I didn’t mean to write this blog entry today. I wanted to go for something more positive this time, about an aspect of motherhood that I’m grateful for, and have wanted to write on for weeks. I don’t want to people think that I complain a lot, or am depressed, or that I am not, at core level, enjoying motherhood, because I am. But I guess I still need to get this other stuff out of the way first. And there is a lot of “stuff” that builds up when you don’t have the time to properly take care of yourself.

Today, my mother is watching Cedar for three hours after returning from L.A., where she has been taking care of her mother. When she wasn’t here for three weeks, and right in the midst of a lot of my stressors, I realized how much I’d come to depend on this weekly Wednesday afternoon break, how much of a difference even just a couple hours to myself can make, especially when they are a scheduled into my life, and I can look forward and depend on them each week.

I don’t always write during this time. Sometimes I get a massage, and other times I simply do chores and run errands. But these days, even doing chores and running errands can feel like a break, if you aren’t trying to do them while still caring for a baby.

But I don’t want to end this blog now on a complaining note like that. It’s not that I always want to tie a Pollyanna bow on the end of every post or essay, but it’s more that I am striving to keep everything in perspective, to remember how good I still have it compared to so many. Things have been rough, yes, but I feel like I hit my low point last week, and now things are on the upswing. Things will get rough again, and again I will finally come to the point of tears, and then slowly, things will get better again. And it is only through reaching those low points that I can finally be blessed with my tears again, and start to realize how hard it really has been, and then remember that I can and should ask my community for all the love and support they can give me.  

I feel like during the first couple months of this motherhood endeavor, I was surprised and pleased by how good I was handling things, especially the
single-mom for four days a week aspect of my arrangement. These last couple months have been more challenging. I still think I’ve been handling it pretty well, but I also now acknowledge how much it has caught up with me. It’s been hard. And no need to tell me “it will get better” or to “hang in there,” because I know it will get better, and then it will get worse, and then it will get better—and around and around—because that is how life goes. And I will hang in there, of course, because I have to, and because I’m still breathlessly in love with my son, and with this thing called life.

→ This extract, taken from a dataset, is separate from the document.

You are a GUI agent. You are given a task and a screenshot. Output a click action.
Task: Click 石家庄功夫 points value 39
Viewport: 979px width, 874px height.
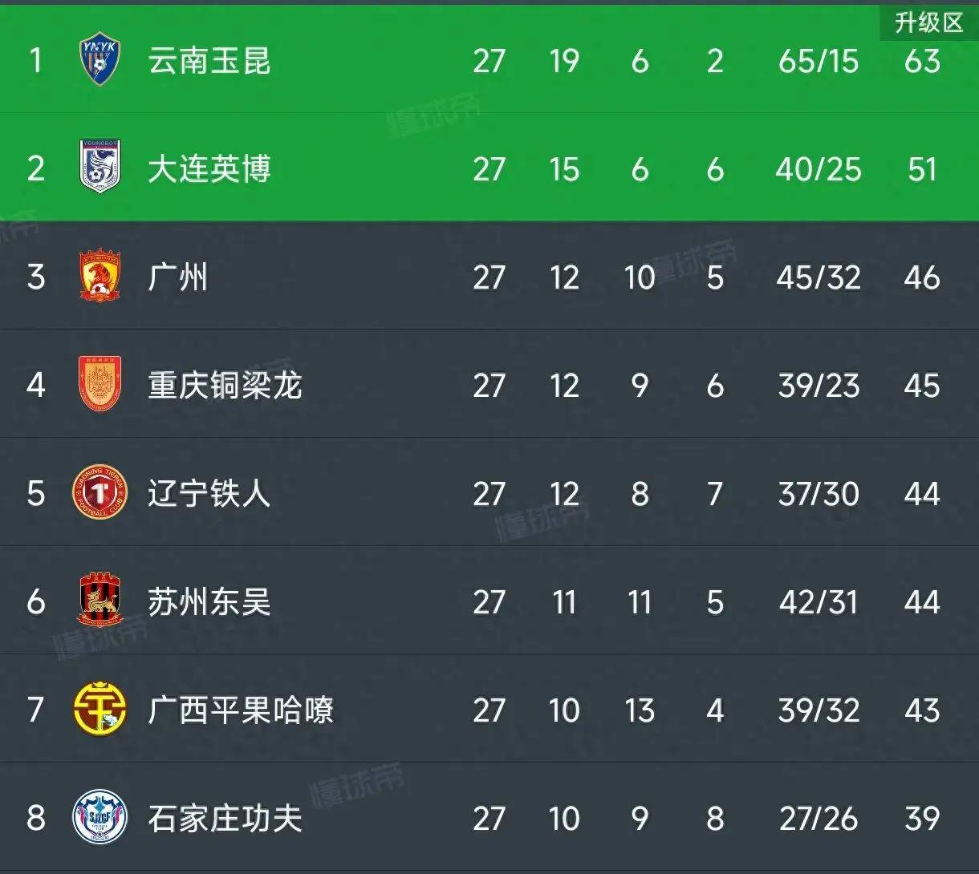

  1. Hey Anne, I stumbled on your blog after seeing the post on Wendy Call's fb post. Your blog takes me right back 23 years ago to my own first baby, there in Seattle (Ballard), trying to keep my head above water. Even when you're tired, you write beautifully and movingly. May I suggest, for those brief moments of relaxation, that you try Thich Nhat Hanh's cd, Touching the Earth? It's the one with "the five prostrations" on it. I used it when my kids were (very) cranky babies, and now when my partner was recovering from spinal surgery and required a lot of worry and care. It helps me do that "unwinding" thing you were talking about, and even if I don't sleep, I'm rested. Best of luck, and enjoy that baby!

  2. Thank you, Deborah! I love Thich Nhat Hanh and will try to remember to check that out. I need to remember to breathe and meditate more, instead of simply vegetate when I'm exhausted. Thanks for reading and sharing.